Properties typically remained on the market for 20 days in February, down from both 21 days in January and from 36 days in February 2020. Seventy-four percent of the homes sold in February 2021 were on the market for less than a month.
First-time buyers were responsible for 31% of sales in February, down from 33% in January and from 32% in February 2020. NAR's 2020 Profile of Home Buyers and Sellers - released in late 2020 - revealed that the annual share of first-time buyers was 31%.

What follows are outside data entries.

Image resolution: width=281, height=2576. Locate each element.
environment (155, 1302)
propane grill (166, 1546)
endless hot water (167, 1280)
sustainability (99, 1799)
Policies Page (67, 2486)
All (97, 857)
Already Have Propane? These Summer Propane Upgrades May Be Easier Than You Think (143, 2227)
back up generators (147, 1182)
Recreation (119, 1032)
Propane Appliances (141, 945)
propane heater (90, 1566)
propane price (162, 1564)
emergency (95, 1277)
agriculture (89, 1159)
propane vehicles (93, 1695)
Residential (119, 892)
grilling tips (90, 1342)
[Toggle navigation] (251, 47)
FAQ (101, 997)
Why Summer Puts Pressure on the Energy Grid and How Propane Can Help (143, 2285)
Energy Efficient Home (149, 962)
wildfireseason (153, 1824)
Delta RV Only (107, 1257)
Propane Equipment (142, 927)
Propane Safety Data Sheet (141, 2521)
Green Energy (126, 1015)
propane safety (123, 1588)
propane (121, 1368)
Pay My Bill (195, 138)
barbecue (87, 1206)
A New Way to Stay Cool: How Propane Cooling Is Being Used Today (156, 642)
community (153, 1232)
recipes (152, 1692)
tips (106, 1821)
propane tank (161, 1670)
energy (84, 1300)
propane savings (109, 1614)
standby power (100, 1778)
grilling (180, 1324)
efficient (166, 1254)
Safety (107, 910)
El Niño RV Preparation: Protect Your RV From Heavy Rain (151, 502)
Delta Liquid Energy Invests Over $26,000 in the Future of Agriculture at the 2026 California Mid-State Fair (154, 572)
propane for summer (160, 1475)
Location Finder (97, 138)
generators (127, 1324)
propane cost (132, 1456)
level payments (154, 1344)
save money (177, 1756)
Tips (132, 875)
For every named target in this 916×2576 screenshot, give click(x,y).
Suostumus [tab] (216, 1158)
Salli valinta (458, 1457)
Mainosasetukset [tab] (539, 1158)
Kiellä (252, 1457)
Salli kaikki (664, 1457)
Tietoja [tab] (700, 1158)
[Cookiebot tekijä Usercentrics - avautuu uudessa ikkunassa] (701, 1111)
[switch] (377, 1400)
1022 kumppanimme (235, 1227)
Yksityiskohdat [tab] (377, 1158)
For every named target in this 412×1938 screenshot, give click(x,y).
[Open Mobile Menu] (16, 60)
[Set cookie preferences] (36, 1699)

Individual investors or second-home buyers, who account for many cash sales, purchased 17% of homes in February, up from 15% in January and equal to the percentage from February 2020. All-cash sales accounted for 22% of transactions in February, up from both 19% in January and from 20% in February 2020.
Distressed sales - foreclosures and short sales - represented less than 1% of sales in February, equal to January's percentage but down from 2% in February 2020.
Single-family and Condo/Co-op Sales
Single-family home sales decreased to a seasonally-adjusted annual rate of 5.52 million in February, down 6.6% from 5.91 million in January, and up 8.0% from one year ago. The median existing single-family home price was $317,100 in February, up 16.2% from February 2020.
Existing condominium and co-op sales were recorded at a seasonally-adjusted annual rate of 700,000 units in February, down 6.7% from January and up 18.6% from one year ago. The median existing condo price was $280,500 in February, an increase of 12.3% from a year ago.
Compared to one year ago, median home prices increased in each of the four major regions.